Find a closed form expression for
$$\sum_{r=1}^{\infty} \dfrac{\sin(r\pi x)}{r \cdot y^r}$$
I know that $\displaystyle\sum_{r=1}^{\infty} \dfrac{\sin(r \pi x)}{r} = \dfrac{\pi}{2} - \left\{\dfrac{x}{2}\right \}$ but I don't know how to obtain a closed form for the required summation.
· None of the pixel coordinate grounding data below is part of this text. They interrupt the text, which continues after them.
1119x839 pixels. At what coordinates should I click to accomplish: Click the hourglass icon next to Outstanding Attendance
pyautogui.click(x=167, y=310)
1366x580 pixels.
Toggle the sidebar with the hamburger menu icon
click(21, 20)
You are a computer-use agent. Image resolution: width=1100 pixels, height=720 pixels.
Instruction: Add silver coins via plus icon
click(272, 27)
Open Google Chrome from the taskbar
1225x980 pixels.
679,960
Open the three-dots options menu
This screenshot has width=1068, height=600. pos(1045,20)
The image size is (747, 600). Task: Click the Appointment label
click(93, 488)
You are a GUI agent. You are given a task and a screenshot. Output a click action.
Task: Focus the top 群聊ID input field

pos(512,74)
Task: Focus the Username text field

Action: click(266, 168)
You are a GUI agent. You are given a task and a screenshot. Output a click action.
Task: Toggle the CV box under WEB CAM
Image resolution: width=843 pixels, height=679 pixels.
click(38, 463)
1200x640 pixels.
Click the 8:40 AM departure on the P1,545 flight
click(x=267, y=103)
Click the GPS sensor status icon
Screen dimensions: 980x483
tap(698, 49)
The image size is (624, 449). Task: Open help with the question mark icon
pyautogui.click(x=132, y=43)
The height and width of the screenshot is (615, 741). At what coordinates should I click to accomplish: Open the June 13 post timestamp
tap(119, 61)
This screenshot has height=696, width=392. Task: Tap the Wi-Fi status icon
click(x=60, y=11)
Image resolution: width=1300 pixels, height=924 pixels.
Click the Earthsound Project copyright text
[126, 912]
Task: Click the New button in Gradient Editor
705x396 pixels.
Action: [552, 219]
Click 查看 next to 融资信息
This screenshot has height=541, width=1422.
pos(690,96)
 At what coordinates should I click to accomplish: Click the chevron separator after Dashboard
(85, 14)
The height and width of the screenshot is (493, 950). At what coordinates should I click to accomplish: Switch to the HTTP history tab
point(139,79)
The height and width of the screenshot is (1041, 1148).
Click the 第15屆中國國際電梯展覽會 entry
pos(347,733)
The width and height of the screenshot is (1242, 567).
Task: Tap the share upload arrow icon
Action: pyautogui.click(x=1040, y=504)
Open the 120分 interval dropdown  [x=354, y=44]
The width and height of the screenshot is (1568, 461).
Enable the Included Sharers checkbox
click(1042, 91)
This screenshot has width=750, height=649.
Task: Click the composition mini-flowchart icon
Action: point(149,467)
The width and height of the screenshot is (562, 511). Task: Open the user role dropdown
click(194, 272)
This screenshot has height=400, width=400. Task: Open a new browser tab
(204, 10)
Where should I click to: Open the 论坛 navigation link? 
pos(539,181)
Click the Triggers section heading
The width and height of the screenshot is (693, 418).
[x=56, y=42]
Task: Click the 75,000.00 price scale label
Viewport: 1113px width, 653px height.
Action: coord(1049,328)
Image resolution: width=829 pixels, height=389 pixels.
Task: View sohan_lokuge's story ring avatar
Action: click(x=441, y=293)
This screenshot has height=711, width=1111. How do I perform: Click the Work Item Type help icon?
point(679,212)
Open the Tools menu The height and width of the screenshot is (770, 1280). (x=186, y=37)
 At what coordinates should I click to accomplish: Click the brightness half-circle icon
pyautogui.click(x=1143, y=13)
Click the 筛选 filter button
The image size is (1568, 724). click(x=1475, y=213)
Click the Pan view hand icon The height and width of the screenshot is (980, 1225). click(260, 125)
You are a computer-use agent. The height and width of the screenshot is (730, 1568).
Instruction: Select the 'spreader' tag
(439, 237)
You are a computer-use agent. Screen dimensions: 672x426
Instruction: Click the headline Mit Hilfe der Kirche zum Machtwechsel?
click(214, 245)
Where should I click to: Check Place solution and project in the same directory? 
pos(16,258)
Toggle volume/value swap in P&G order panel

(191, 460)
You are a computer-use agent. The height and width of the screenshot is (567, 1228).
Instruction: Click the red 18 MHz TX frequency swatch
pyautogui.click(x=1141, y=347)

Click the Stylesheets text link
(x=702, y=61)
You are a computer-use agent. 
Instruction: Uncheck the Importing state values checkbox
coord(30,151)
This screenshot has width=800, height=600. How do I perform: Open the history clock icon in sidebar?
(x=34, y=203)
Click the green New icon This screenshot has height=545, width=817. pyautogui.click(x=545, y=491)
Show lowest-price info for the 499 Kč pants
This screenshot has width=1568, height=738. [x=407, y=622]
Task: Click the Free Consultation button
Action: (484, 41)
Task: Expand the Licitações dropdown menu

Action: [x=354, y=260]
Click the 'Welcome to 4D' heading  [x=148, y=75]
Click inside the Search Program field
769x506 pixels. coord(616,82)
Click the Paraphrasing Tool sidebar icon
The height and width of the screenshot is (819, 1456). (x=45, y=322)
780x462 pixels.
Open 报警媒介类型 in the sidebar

I thought about using Euler's Formula but it became messy.
Any help will be appreciated.
Thanks.
Answer
$$
\sum_{r=1}^{\infty} \dfrac{\sin(r\pi x)}{r \cdot y^r}=\mathrm{Im}\sum_{r=1}^{\infty} \dfrac{\exp(\mathrm{i}r\pi x)}{r \cdot y^r}=\mathrm{Im}\int_0^\infty ds \sum_{r=1}^{\infty} \left(\frac{e^{\mathrm{i}\pi x-s}}{y}\right)^r=\mathrm{Im}\int_0^\infty ds\frac{e^{i \pi x}}{e^s y-e^{i \pi x}}=
$$
$$
=-\mathrm{Im}\log \left(1-\frac{e^{i \pi x}}{y}\right)=- \mathrm{arctan}\left(1-\frac{\cos (\pi x)}{y},-\frac{\sin (\pi x)}{y}\right)\ ,
$$
where $\log$ is the principal branch of the complex logarithm, and we used $1/z=\int_0^\infty ds\ e^{-s z}$, for $z>0$. The function arctan with two arguments is described here https://reference.wolfram.com/language/ref/ArcTan.html. I checked with Mathematica a few cases and it seems it works.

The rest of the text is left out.